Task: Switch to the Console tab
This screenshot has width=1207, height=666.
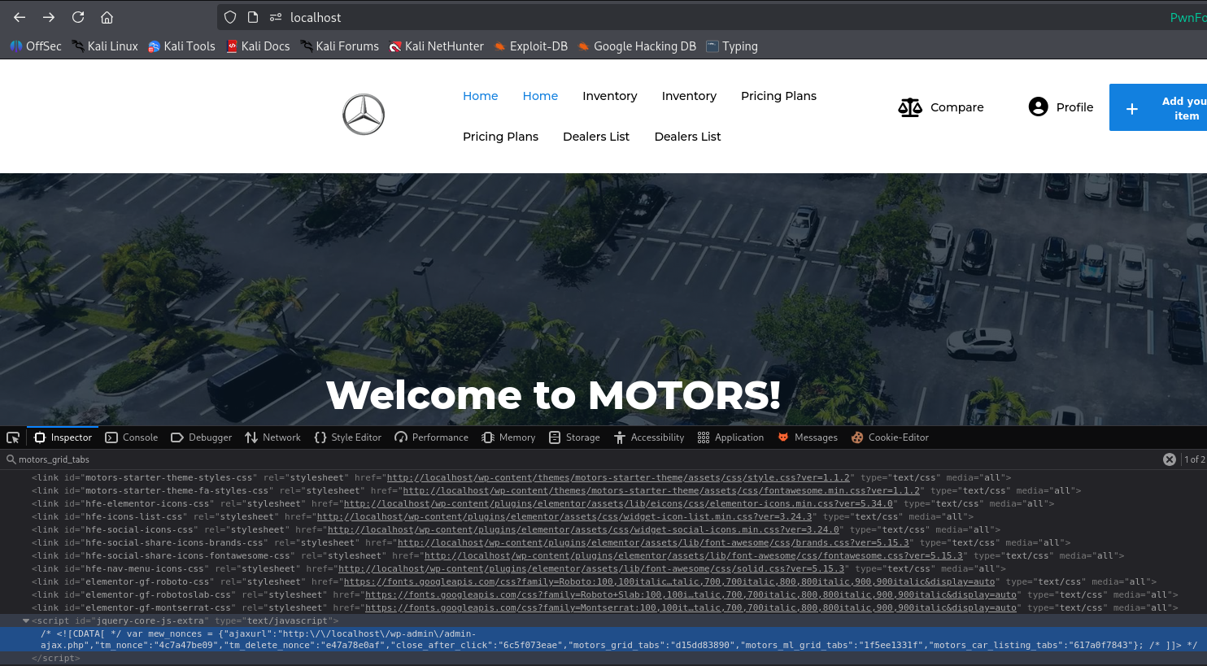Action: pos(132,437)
* * *
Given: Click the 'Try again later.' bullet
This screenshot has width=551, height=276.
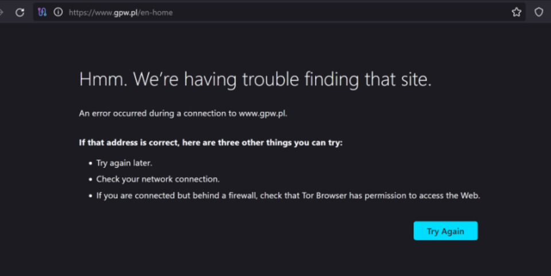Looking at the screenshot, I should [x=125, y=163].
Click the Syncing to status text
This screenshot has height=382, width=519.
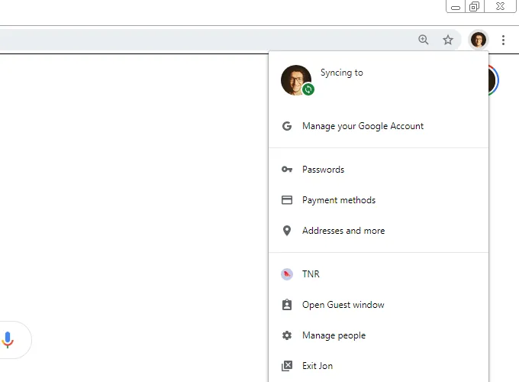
==
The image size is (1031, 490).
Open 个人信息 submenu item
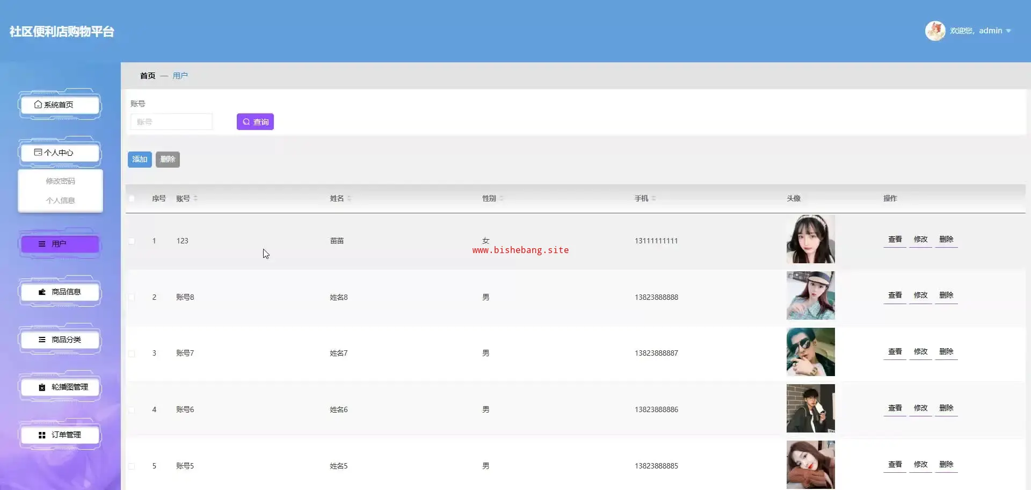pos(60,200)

TASK OBJECTIVE:
Which lines of the listing above contain the word "Click"? Pull out each of them in full.

RESPONSE TO THIS TASK:
Given: Click the 'Try again later.' bullet
Click the Syncing to status text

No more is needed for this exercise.